The dingoes had howled across the mountains, and the possum who ruled the ceiling and the lemon tree had indulged in his nightly growling battle with any intruder into his kingdom, but this morning Wombat Hills seemed peaceful, the only sound the thud of the wallabies once again failing to get through the fence to the rose garden. Mrs Douglas Mulberry (née Agnes Glock) opened her eyes in her late mother-in-law’s bed while across the room her late mother-in-law’s maid, Trout, added more wood to the bedroom fire. To Agnes’s relief her husband was not lying beside her. Douglas must have had a good night again.
The curtains were open, as usual, as were the windows. The air smelled of chilled gum tree from yesterday’s late spring snow. Douglas did not like closed windows, even in the mountain winters, nor closed curtains at night.
Across the room the two cherubs that supported her mother-in-law’s chaise longue stared at Agnes, unblinking. It was a perfectly good chaise longue. The bed was comfortable, and the linen sheets worn to an incomparable softness. The only fault Agnes could find with them — and the rest of the house furnishings — was that they had been her mother-inlaw’s choice, just as Trout had been her mother-in-law’s maid.

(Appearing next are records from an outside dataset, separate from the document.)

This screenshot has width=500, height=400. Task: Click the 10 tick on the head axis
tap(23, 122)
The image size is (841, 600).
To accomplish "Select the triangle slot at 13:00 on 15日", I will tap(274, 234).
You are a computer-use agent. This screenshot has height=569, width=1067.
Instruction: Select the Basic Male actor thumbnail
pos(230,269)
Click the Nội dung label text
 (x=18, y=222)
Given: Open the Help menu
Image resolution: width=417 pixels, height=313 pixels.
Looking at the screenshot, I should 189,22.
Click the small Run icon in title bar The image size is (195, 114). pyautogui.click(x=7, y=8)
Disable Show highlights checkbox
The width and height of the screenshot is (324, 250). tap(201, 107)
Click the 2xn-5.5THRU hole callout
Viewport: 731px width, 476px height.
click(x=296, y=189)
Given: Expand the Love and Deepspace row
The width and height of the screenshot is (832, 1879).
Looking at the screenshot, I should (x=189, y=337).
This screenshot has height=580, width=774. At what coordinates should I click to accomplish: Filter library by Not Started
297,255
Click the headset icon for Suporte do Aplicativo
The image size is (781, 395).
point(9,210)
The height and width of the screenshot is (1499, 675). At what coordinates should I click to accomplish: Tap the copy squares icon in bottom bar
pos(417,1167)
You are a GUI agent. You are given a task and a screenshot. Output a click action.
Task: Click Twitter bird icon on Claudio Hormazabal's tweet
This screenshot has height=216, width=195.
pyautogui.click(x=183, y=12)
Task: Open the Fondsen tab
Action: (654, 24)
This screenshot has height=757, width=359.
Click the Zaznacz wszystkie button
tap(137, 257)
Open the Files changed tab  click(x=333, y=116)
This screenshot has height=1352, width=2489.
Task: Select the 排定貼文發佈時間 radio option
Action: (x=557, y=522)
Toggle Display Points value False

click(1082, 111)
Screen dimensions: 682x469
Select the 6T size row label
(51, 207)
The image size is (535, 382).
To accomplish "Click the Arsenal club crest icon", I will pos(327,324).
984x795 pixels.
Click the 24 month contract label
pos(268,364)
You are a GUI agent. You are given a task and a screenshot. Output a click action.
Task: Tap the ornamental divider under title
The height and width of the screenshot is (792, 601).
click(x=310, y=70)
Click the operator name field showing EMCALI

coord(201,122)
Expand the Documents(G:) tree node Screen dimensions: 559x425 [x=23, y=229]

Douglas’s mother had been dead for eight years — four of them before Agnes had come to Wombat Hills — but Trout had made it clear she was still, and always would be, the lady’s maid of Mrs Gordon Mulberry, deceased, and not of the interloper who’d replaced her.
Trout looked up from the now flickering fire, her moustache quivering, and regarded Agnes with deeper disproval than usual. Many a major general in the War would have envied Trout’s moustache.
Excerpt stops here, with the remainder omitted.